Colonisation verte : quand Jakarta piétine la Papouasie au nom du développement

James C. Scott, dans son œuvre incontournable L’Œil de l’État, l’avait dénoncé avec lucidité :

Les États modernes, obsédés par l’ordre et la domination, écrasent la complexité des sociétés humaines pour les rendre “lisibles” — c’est-à-dire dociles, contrôlables, exploitables.

Sous couvert d’efficacité, ils effacent, uniformisent, déracinent. Ils réduisent des peuples entiers à des lignes sur une carte, à des chiffres dans des rapports. Ils appellent cela “développement”, mais c’est une guerre. 

Une guerre froide, technocratique, coloniale. Tout ce qui échappe à leur logique de contrôle est désigné comme “retard”, “sous-développement”, “anomalie”. Et alors, on rase. On bétonne. On impose. Ce n’est pas de la gouvernance. C’est une entreprise de domination!

Et ce front, aujourd’hui, c’est Merauke, en Papouasie. Là où les bulldozers de l’État indonésien ne construisent pas : ils occupent. Là où les “food estates” ne nourrissent personne : ils affament les âmes. Ils remplacent le sagou par du riz, la forêt par des clôtures, les esprits par des statistiques. Ce n’est pas une erreur de politique. C’est un projet politique. Un projet colonial !
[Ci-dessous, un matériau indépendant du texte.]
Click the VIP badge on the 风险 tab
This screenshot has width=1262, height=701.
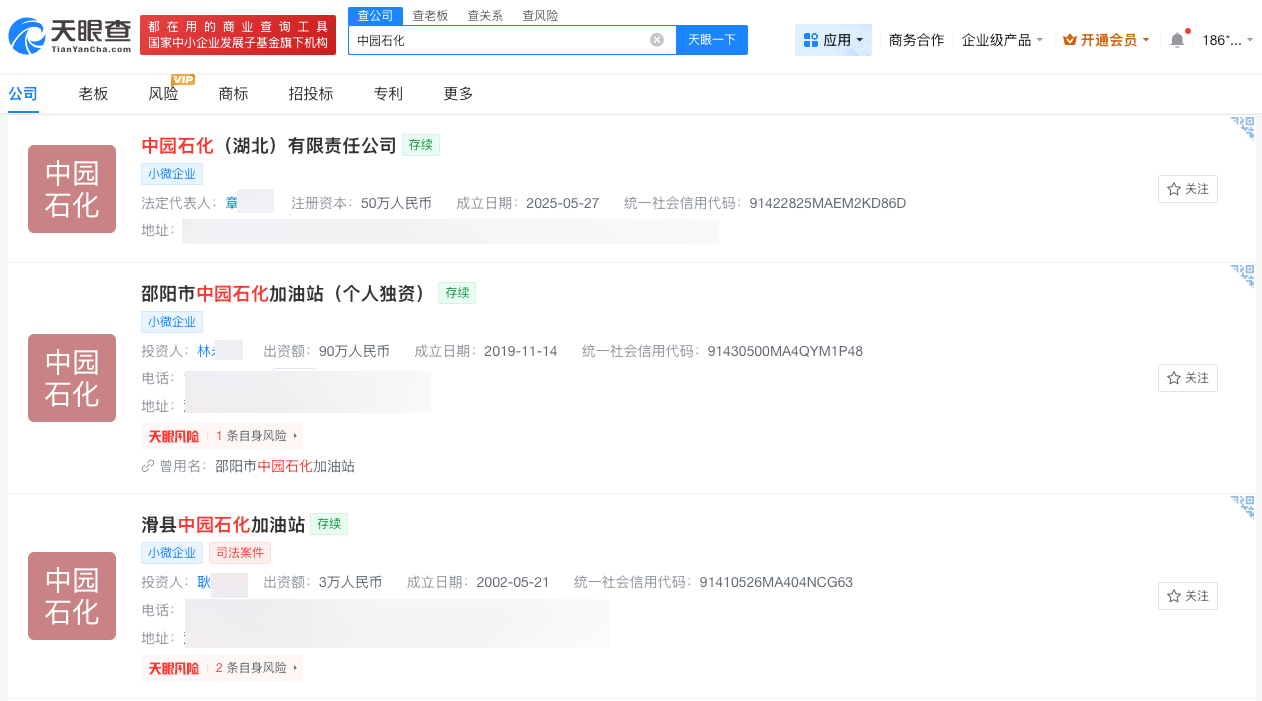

Au nom de la “sécurité alimentaire nationale”, Jakarta veut transformer deux millions d’hectares de terres papoues en zones agricoles industrielles. Une folie. Une violence d’État planifiée. Car ici, il ne s’agit pas seulement de cultiver du riz — il s’agit de rayer de la carte un peuple, une culture, une écologie.

Les Papous ne sont ni Indonésiens d’origine, ni riziculteurs. Ils sont mélanésiens, chasseurs-cueilleurs, enfants de la forêt, dont le sagou est l’âme et le pain quotidien. Détruire leurs palmeraies pour y planter du riz, c’est détruire leur identité. C’est imposer une norme étrangère, javanaise, au nom d’un modèle de développement colonial. Oui, colonial — car que fait Jakarta sinon ce que toute puissance coloniale a toujours fait ? Prendre, dominer, exploiter.

Et ce n’est pas un cas isolé. On a vu les mêmes ravages à Kalimantan : forêts détruites, communautés expulsées, échecs agricoles cuisants. Mais l’État persiste. Pourquoi ? Parce que les autochtones ne comptent pas. Parce qu’ils sont tenus à l’écart, effacés des décisions qui les concernent.

James C. Scott avait raison. Ce que l’État appelle “lisibilité”, c’est en fait une stratégie de domination. Ce que l’État appelle “développement”, c’est souvent un programme d’effacement culturel.

Assez ! L’heure n’est plus à la modération. L’Indonésie doit cesser ses projets néocoloniaux en Papouasie. Ce n’est pas de riz dont les Papous ont besoin, c’est de liberté, de respect, et du droit sacré de vivre sur leur propre terre.